The standards for ethical conduct of trials had changed, says Celentano, the Charles Armstrong Chair in Epidemiology at the Bloomberg School. In the intervening years, many new interventions had been proven effective, and ethical obligations required that they be offered to the control arm of the later trial. Celentano lists the services offered to participants: educational materials, free condoms, HIV and STI testing and treatment, pre- and post-test counseling, and extensive interviews about risk behavior. "And that's just the control group," he says.
The stakes for finding effective HIV preventions are high: An estimated 33 million people live with HIV, another 2.6 million are newly infected every year and 1.8 million die of AIDS annually. Now 30 years old, the field of HIV/AIDS prevention draws scores of researchers who spend billions of dollars in a race to find ways to prevent transmission. Some want to identify biomedical interventions, such as microbicides, vaccines and male circumcision. Others are counting on behavior change programs—safe sex education, peer counseling, media campaigns— to slow down the epidemic.

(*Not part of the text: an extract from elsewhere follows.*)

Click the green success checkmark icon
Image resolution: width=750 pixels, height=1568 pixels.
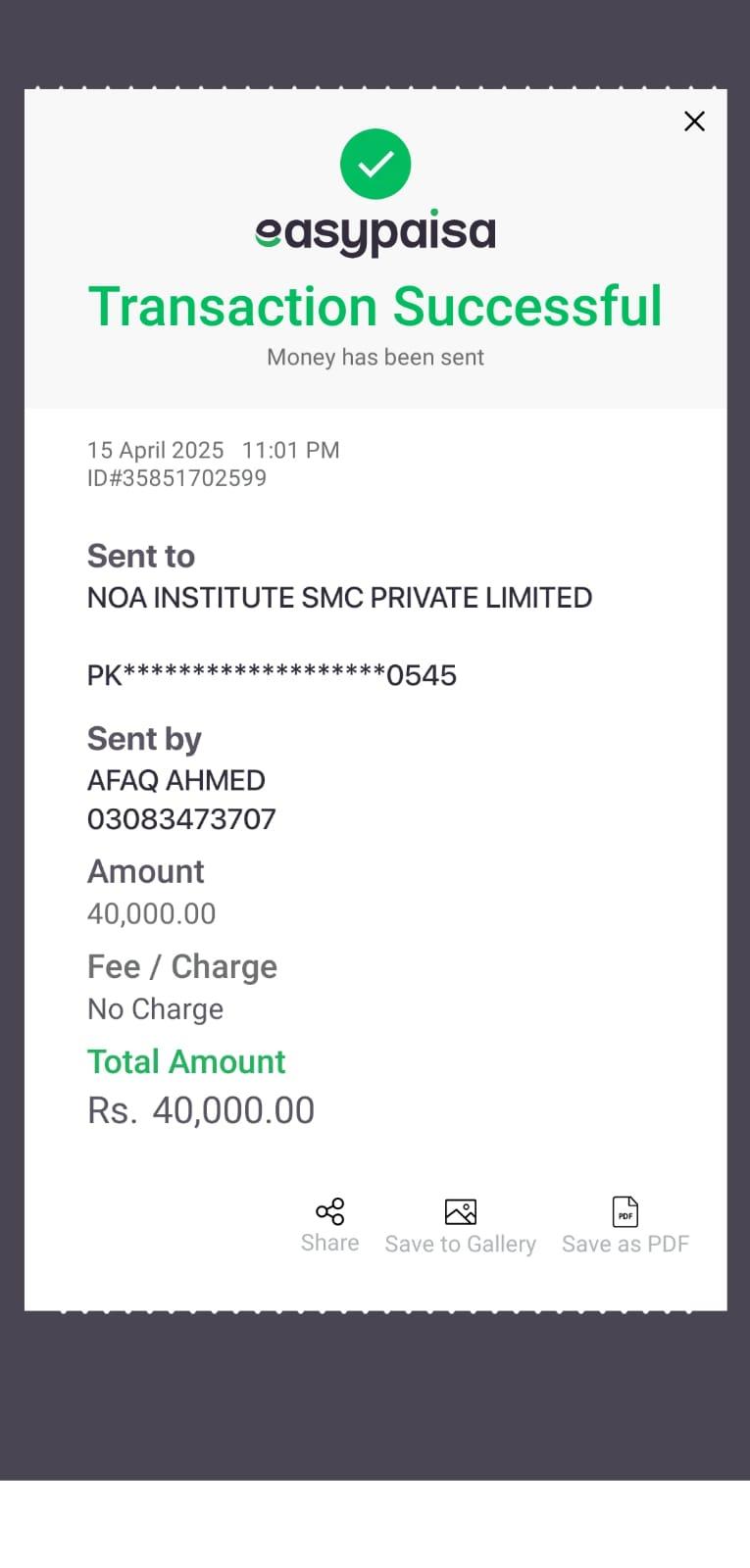click(375, 164)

But the field of behavior change, in particular, is tricky terrain for evaluation. As new interventions are shown to be effective, ethical obligations and aspirations evolve, making evaluations more challenging. And as real-world HIV/AIDS conditions become more complex, RCTs begin to seem less feasible.
In HIV prevention trials, investigators compare the incidence of new infections among the control arm to those among the intervention arm. For an intervention to be deemed effective, the intervention arm must show significantly fewer infections than the control, which reveals the intervention's impact. "No researcher wants people to get infected," says Maria Merritt, a core faculty member in the Johns Hopkins Berman Institute of Bioethics, "but the expectation is that some participants will get infected."
Researchers and ethicists agree: Investigators have an obligation to minimize risk to all participants. And in this field, there is an acceptable level of protection for all participants in a trial that has been generally agreed upon by experts.This standard of prevention guides what is offered to participants—known as "the prevention package"—in order to minimize risk. (Prevention packages often include counseling, testing and treatment, like the suite of services offered in Celentano's trial.) But, notes Merritt, PhD, an assistant professor in International Health, some people would add that there is an obligation to maximize benefits for participants.This might take the form of making available as many known effective interventions as possible to all participants.
Not surprisingly, robust prevention packages tend to dilute the results of a trial. Overall, there may be fewer participants with new HIV infections, which is a wonderful thing. "The paradox," says Jeremy Sugarman, deputy director for medicine at the Berman Institute, "is that the more effective the basic package, the less likely that the research question will be answered."